## begin Records to use

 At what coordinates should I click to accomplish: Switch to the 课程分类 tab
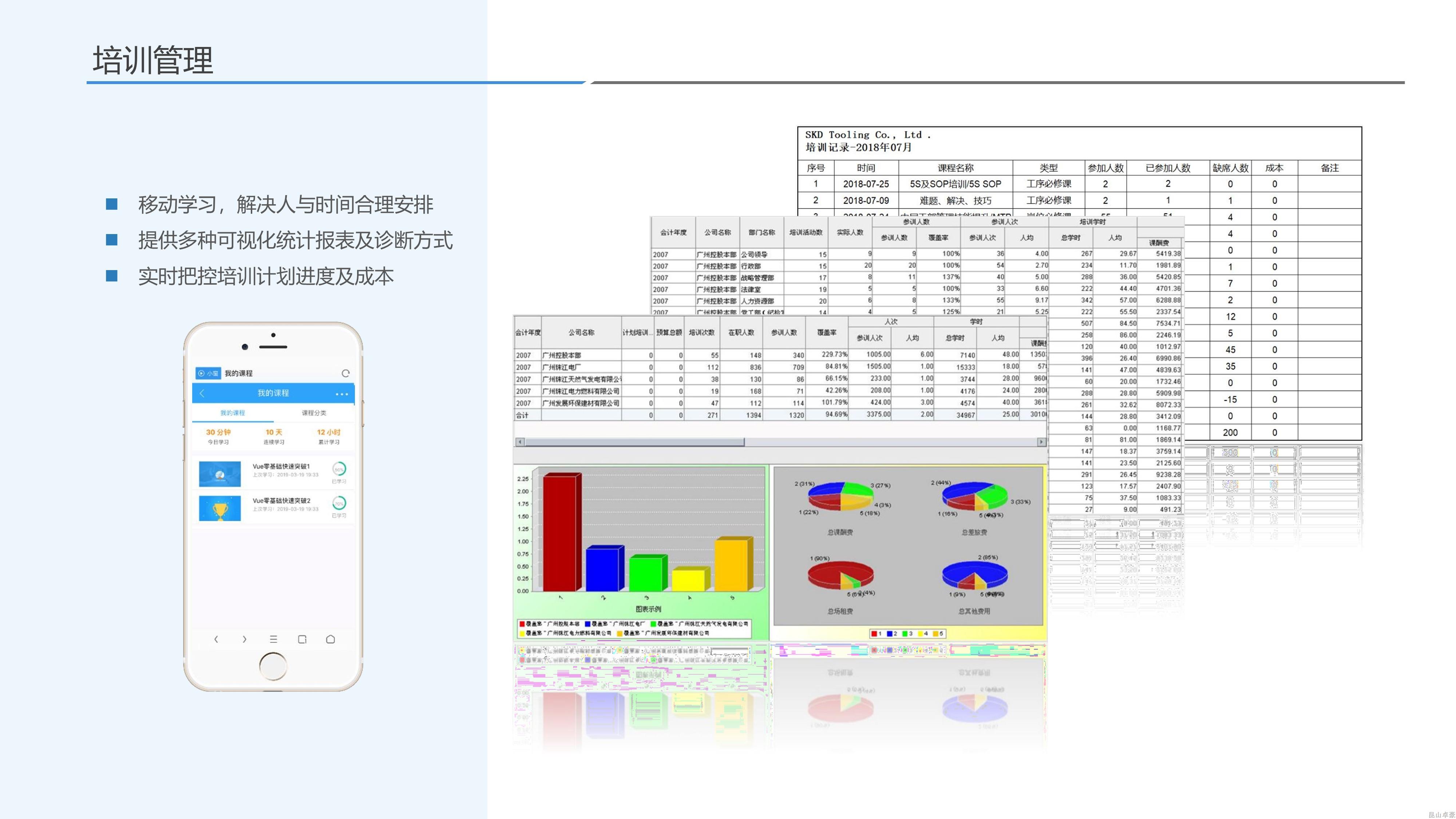314,413
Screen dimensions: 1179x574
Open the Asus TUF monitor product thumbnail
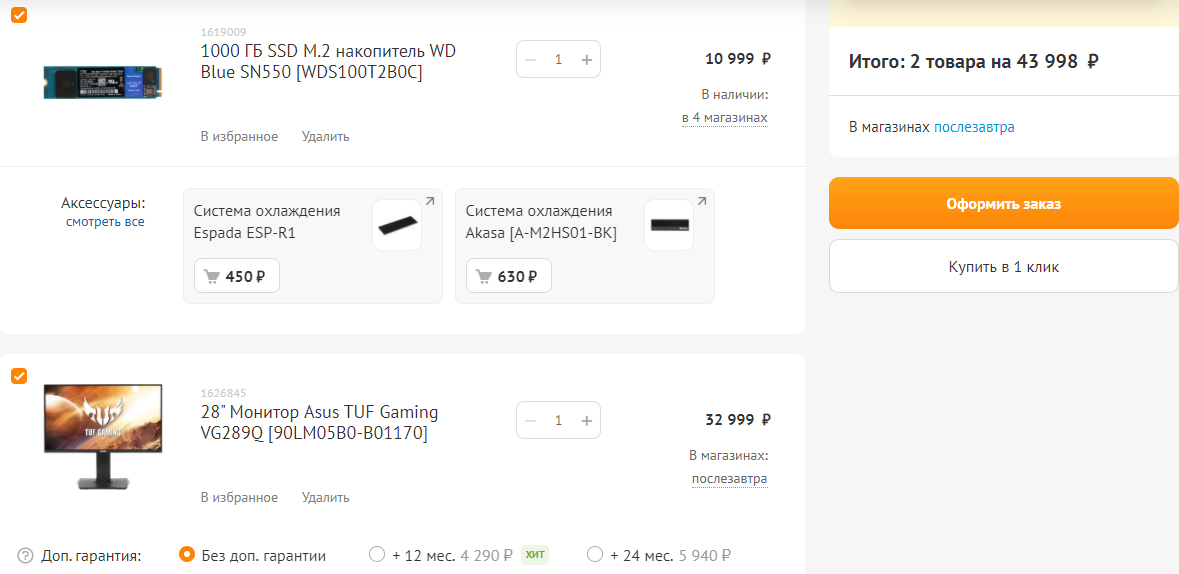click(x=103, y=437)
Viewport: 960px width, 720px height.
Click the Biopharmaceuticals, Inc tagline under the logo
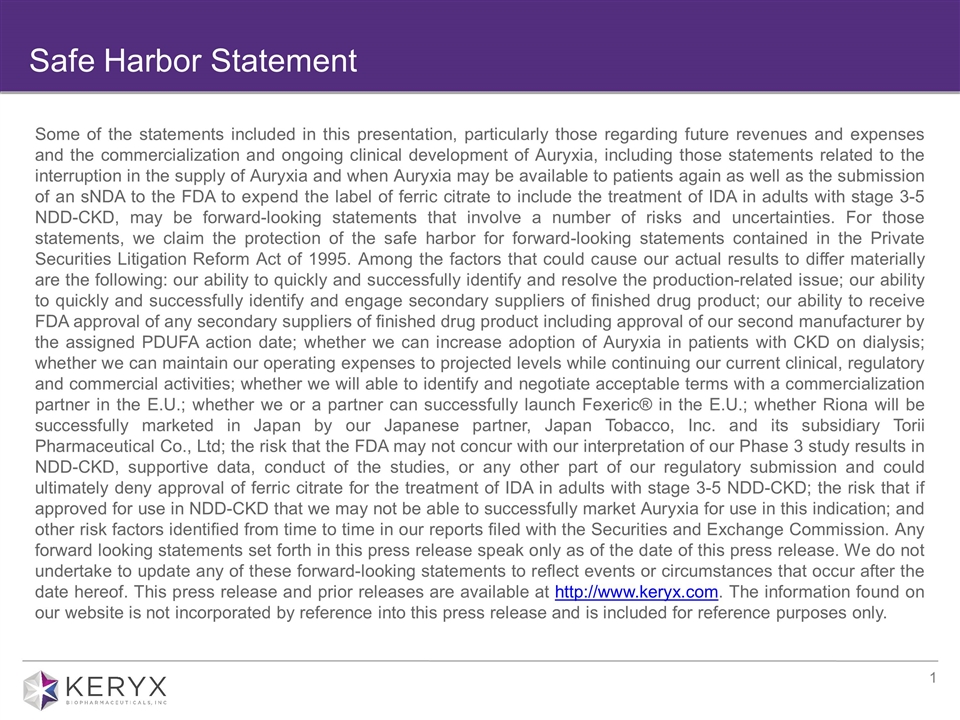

## end Records to use

§ Exercise directions:
Copy every line of the listing above word for word, omitting the pictures.

§ Output:
 At what coordinates should I click to accomplish: Switch to the 课程分类 tab
314,413
Screen dimensions: 1179x574
Open the Asus TUF monitor product thumbnail
click(x=103, y=437)
Viewport: 960px width, 720px height.
Click the Biopharmaceuticals, Inc tagline under the logo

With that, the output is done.